Tue Feb 28 13:03:42 PST 2012

On Tue, 28 Feb 2012 21:02:24 +0100, H. S. Teoh <hsteoh at quickfur.ath.cx>  
wrote:

> On Tue, Feb 28, 2012 at 07:46:04PM +0100, Martin Nowak wrote:
> [...]
>> I wrote a generic lexer generator some time ago.
>> It already let to some compiler O(N^2) optimizations, because the token
>> declarations sneak into the mangling :(.
>> I also finally added a workaround for a remaining CTFE bug (#6815).
>>
>> https://gist.github.com/1255439 - lexer generator
>> https://gist.github.com/1262321 - complete and fast D lexer
>
> Cool! I'll have to take a look at this sometime.
>
>
> [...]
>> <PERSONAL OPINION
>> The hassle of providing good error messages and synthesizing parse  
>> results
>> in a generic parser outweigh the benefit of a declarative grammar.
>> /PERSONAL OPINION>
>
> But things like lex/yacc have been useful throughout the years.
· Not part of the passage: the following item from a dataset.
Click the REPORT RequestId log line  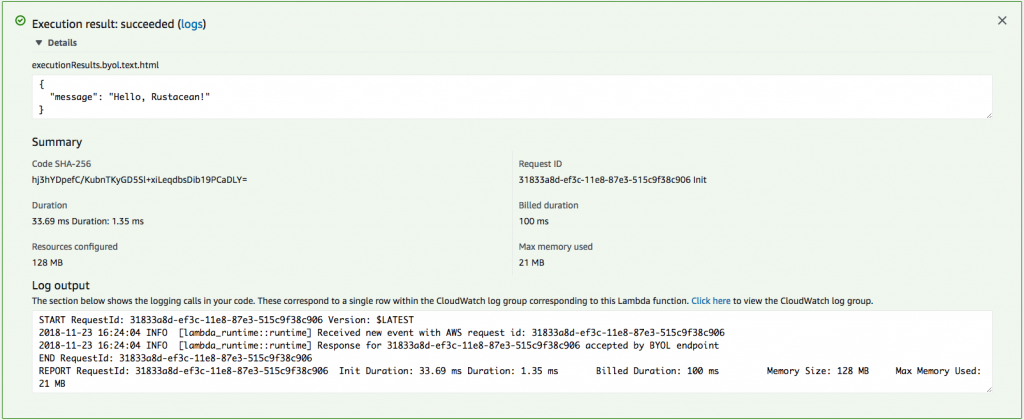(400, 371)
With D's
> delegates, lexer/parser action rules should be even cleaner, no?
>
Yacc does work but at the price of an additional build step and total  
automaton obfuscation.
And even at that price the results are still hard to maintain klingon  
sources.
http://supercollider.git.sourceforge.net/git/gitweb.cgi?p=supercollider/supercollider;a=blob;f=lang/LangSource/Bison/lang11d

I won't deny that the combination of CTFE text processing and static  
introspection could
improve on this. It could be made more feasible by some conventions, e.g.  
parse result
always uses structs or classes and built-in arrays.

----

class Module
{
     this(Declaration[]);
}

class StructDeclaration : Declaration
{
     enum _enbf = "struct $1=Identifier { $2=Declaration* }";

     this(Identifier, Declaration[]);
}

...

Parser!(Module, StructDeclaration, ...) parser;
Module m = parser.parse(read("file.d"));